District Collector, Dr. Anjali Rajoria, and Chief Medical and Health Officer (CMHO), Dr. V.D. Meena, directed joint efforts from the police administration and medical teams to address the issue. The crackdown operation has been initiated against quackery following the tragic deaths of three children recently in Devgarh area of the district.

The authorities got a tip off on a fraudulent practitioner, conducting a medical practice without a valid degree under the facade of a medical store in Chhoti Sadri town. He had been extracting substantial fees from villagers for purported treatments and medications. In response to the instructions from District Collector Dr. Anjali Rajoria, continuous efforts were made to identify and take action against such quacks.

On Saturday, a collaborative operation involving the police, medical, and administration teams resulted in the apprehension of the quack doctor. During the raid on his clinic in Jaloda Jagir, the team, including Tehsildar Chhoti Sadri, Deputy CMHO Dr. Jagdeep Kharadi, BCMO Dr. Vijay Garg, Medical Officer Dr. Kailash Charan, and the Jaloda Jagir police station, discovered numerous banned medicines. The Drug Inspector (DI) confiscated these medicines and sent them to the sample lab for further analysis.

Dr. V.D. Meena, the Chief Medical Officer, explained that the action against quacks and unlicensed practitioners was part of a concerted effort to ensure public safety. The teams, consisting of police, medical professionals, and administration officials, conducted raids in various locations to identify and apprehend such individuals.

During the raid, it was observed that the so-called doctor had set up beds for admitting patients without the necessary licenses. Additionally, he operated a medical store without proper documentation. The individual identified himself as Dr. Nimai Biswas, but when asked to provide the necessary documents related to his practice, he failed to do so. Subsequently, an FIR was registered against him, and legal action was initiated.

Collector Anjali Rajoria said the initiative gained momentum after three innocent children lost their lives due to the treatment provided by a fake doctor in the Devgarh area of Pratapgarh. She emphasized the importance of continuous action against quacks, especially those practicing without proper qualifications.
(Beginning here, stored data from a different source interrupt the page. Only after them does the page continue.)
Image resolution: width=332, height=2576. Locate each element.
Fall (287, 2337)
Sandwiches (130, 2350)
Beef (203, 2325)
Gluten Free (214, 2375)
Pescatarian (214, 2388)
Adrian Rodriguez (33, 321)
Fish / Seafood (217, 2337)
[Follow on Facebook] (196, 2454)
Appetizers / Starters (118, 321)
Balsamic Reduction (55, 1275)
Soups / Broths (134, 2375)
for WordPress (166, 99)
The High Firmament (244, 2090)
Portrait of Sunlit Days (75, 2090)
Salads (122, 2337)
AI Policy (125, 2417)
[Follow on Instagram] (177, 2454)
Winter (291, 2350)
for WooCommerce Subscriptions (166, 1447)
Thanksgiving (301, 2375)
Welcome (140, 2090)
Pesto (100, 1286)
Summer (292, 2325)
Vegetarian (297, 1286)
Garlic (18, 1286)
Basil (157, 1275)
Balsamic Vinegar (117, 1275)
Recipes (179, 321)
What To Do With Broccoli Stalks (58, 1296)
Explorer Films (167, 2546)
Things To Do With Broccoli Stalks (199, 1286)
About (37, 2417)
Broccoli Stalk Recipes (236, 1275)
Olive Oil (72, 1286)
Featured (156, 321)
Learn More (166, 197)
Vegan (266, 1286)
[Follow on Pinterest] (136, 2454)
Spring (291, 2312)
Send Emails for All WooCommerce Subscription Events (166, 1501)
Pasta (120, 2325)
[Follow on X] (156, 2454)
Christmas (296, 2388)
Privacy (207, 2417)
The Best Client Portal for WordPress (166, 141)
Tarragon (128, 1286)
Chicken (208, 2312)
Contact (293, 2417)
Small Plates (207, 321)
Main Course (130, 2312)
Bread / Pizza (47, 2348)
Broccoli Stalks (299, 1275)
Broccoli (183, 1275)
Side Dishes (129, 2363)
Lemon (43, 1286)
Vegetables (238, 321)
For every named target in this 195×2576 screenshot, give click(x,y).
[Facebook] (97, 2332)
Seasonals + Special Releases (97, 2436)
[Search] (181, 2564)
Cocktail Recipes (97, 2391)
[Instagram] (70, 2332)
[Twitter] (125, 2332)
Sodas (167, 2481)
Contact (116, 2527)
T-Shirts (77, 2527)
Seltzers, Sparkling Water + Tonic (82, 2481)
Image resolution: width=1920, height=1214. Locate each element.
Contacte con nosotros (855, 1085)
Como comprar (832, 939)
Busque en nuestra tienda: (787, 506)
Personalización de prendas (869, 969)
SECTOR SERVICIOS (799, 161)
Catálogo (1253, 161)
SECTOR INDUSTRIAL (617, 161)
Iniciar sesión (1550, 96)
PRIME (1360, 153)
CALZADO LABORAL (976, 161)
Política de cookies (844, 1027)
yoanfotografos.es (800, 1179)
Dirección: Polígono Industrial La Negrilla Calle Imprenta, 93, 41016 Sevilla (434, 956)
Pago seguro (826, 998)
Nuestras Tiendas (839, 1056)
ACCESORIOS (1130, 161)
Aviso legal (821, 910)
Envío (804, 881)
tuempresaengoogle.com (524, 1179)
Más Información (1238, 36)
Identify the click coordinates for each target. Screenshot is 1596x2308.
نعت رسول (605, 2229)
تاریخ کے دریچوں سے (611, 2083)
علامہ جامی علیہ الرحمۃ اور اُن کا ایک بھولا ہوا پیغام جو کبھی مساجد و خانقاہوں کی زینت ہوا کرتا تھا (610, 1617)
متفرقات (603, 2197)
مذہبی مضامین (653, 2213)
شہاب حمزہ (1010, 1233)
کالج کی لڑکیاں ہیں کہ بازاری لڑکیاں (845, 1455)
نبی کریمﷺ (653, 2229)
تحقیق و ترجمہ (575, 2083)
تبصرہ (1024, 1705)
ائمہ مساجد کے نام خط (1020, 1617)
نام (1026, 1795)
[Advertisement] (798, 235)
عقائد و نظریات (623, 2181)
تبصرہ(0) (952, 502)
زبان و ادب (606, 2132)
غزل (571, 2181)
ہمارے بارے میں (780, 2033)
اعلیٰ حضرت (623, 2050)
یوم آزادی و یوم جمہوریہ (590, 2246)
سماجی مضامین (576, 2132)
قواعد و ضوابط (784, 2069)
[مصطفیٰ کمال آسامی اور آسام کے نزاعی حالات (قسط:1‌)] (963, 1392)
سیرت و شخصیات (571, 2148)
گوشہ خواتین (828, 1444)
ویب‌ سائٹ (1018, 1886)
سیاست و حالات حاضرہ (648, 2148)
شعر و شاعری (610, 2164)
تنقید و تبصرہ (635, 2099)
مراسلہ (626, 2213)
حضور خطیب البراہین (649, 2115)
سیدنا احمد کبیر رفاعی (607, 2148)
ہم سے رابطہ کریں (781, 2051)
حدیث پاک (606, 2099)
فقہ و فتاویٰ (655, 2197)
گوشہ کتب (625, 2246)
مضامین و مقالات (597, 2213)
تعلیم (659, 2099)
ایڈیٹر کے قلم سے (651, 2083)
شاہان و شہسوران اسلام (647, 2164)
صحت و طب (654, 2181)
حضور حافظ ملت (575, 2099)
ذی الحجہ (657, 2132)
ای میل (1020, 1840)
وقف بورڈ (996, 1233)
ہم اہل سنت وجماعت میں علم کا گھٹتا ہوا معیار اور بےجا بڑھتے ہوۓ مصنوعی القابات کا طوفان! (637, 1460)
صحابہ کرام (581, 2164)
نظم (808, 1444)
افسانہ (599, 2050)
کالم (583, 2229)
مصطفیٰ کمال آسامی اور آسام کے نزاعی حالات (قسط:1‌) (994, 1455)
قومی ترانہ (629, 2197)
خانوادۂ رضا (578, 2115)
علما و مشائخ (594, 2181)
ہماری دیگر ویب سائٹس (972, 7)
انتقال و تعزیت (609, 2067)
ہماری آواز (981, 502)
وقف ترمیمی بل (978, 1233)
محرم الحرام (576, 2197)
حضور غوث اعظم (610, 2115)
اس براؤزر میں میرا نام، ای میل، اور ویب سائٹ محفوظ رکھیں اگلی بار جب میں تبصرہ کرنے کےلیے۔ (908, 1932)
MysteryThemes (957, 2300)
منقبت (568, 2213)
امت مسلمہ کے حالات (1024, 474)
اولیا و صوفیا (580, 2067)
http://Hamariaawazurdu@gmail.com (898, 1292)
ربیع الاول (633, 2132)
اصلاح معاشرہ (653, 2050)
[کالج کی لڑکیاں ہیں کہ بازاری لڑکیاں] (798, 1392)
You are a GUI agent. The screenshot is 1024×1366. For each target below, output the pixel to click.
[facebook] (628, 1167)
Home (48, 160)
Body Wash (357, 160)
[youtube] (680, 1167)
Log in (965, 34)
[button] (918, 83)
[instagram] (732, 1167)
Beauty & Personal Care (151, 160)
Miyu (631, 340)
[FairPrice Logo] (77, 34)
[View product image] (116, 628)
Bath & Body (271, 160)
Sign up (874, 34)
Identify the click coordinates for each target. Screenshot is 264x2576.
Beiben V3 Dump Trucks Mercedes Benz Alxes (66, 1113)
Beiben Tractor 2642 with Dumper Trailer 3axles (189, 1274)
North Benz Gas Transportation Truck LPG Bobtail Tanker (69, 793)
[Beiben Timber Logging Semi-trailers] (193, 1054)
In response to such incidents, ongoing instructions were issued to take strict and continuous action against such fraudulent practitioners. The joint efforts of the police, medical professionals, and administration teams are actively addressing the issue by conducting targeted raids and ensuring legal consequences for those involved in quackery. CMO Dr. V.D. Meena stated that continuous actions are being taken in the region against quacks and unqualified Bengali doctors practicing without degrees and licenses. Teams are conducting raids at various locations, resulting in the closure of several fraudulent clinics, with some practitioners evading arrest.

Unlicensed practitioners, commonly known as “jholachhap doctors” or “quacks,” are prevalent in urban slums and rural areas across India. Despite lacking formal medical degrees, many of them acquire practical knowledge by working as assistants under qualified physicians in urban settings. Given the challenges posed by the high costs of private healthcare facilities and the overcrowding of government hospitals, these ‘jholachhap’ doctors play a significant role in India’s healthcare ecosystem, offering an accessible alternative for many individuals.